American Journal of Medical Genetics Part A; 2010 Sept; 152(9):2383-86


Surasak Puvabanditsin, Michael S. Nagar, Meera Joshi, George Lambert, Eugene Garrow, and Erik Brandsma



Introduction



Endocardial fibroelastosis (EFE) was first described by Weinberg and Himmelfarb [1943] and is characterized by a porcelain-like thickening of the ventricular endocardium. It presents as unexplained heart failure in infants and children; with most patients progressing to end-stage heart failure and death [Nield et al., 2002]. With improvement in prenatal ultrasonography examination, EFE can be suspected in utero on the basis of ventricular enlargement, poor ventricular contractility, and marked echodensity of the endocardial surface. Although the etiology of EFE is poorly understood, it is conventionally classified into two types: congenital (primary) and acquired (secondary). The congenital type is usually sporadic, but may be inherited as an autosomal recessive (EFE1) or X-linked (EFE2) genetic trait [Sjoberg et al., 2007]. Array comparative genomic hybridization (array CGH) has revolutionized the cytogenetic testing available for patients with dysmorphic features and multiple anomalies leading to the discovery of many novel microdeletions. 16p11.2 microdeletion has recently been detected
by array CGH [Ghebranious et al., 2007] and is associated with autism spectrum. In contrast, we report on a case of 16p11.2 deletion associated with EFE.

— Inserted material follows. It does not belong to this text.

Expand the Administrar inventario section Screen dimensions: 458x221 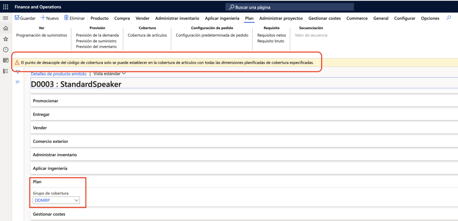pyautogui.click(x=55, y=155)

The mother was a 21-year-old, gravida 2, para 1 woman whose pregnancy had been normal until 35 weeks' gestation when a fetal sonogram showed cardiac abnormalities. A fetal echocardiogram at 38 weeks' gestation showed massive cardiomegaly with cardiothoracic ratio of approximately 0.74. The right ventricle was severely dilated, but still contracting. The left ventricle (LV) was slightly enlarged; the LV wall was hypertrophic and trabeculated and barely contractile. The RV outflow tract wrapped around the LV. The pulmonary valve annulus was dilated and pulmonary valve tissue was not identifiable. Aortic and ductal arches were not visualized. There was severe pulmonary parenchymal hypoplasia. Mild ascites was noted. The provisional prenatal diagnoses were a primary dilated cardiomyopathy or an absent pulmonary valve syndrome. Due to massive cardiomegaly and virtual absence of lung tissues, the parents decided against aggressive intervention. A repeat cesarean was performed at 39 weeks' gestation; a female infant weighing 3,055g was delivered. Apgar scores were 5 and 5 at 1 and 5?min, respectively. Chest X-ray showed massive cardiomegaly. Comfort care was initiated after delivery; the infant died at 3.5hr of age.

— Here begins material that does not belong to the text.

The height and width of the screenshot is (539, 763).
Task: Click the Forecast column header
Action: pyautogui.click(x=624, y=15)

Autopsy showed a dilated right ventricle and small left ventricle. The heart weighed 50 g (normal 19.84.8 g). The endocardium, thickened bilaterally, was lined with a white porcelain-like layer that was consistent with EFE (Fig. 1). The diagnosis was confirmed by microscopic examination (Fig. 2). The right ventricle showed more severe EFE than the left. The inflow/outflow tracts of the heart were normal; the heart valves were normal. The ductus arteriosus and
foramen ovale were patent. Viral tissue cultures of lung and heart were negative. PCR for parvovirus B19 on the heart and lung tissues was negative. TORCH, enterovirus, adenovirus and parvovirus antibodies (IgG and IgM) were negative. A comparative genomic hybridization array analysis (aCGH) of a peripheral blood sample obtained before death revealed a deletion of chromosome 16 (517kb) involving 8 oligonucleotides within 16p11.2 (Fig. 3). The findings were confirmed using a FISH probe (RP11-279M12, Empire Genomics) within the deleted region. aCGH or FISH for the deletion were not performed for the parents.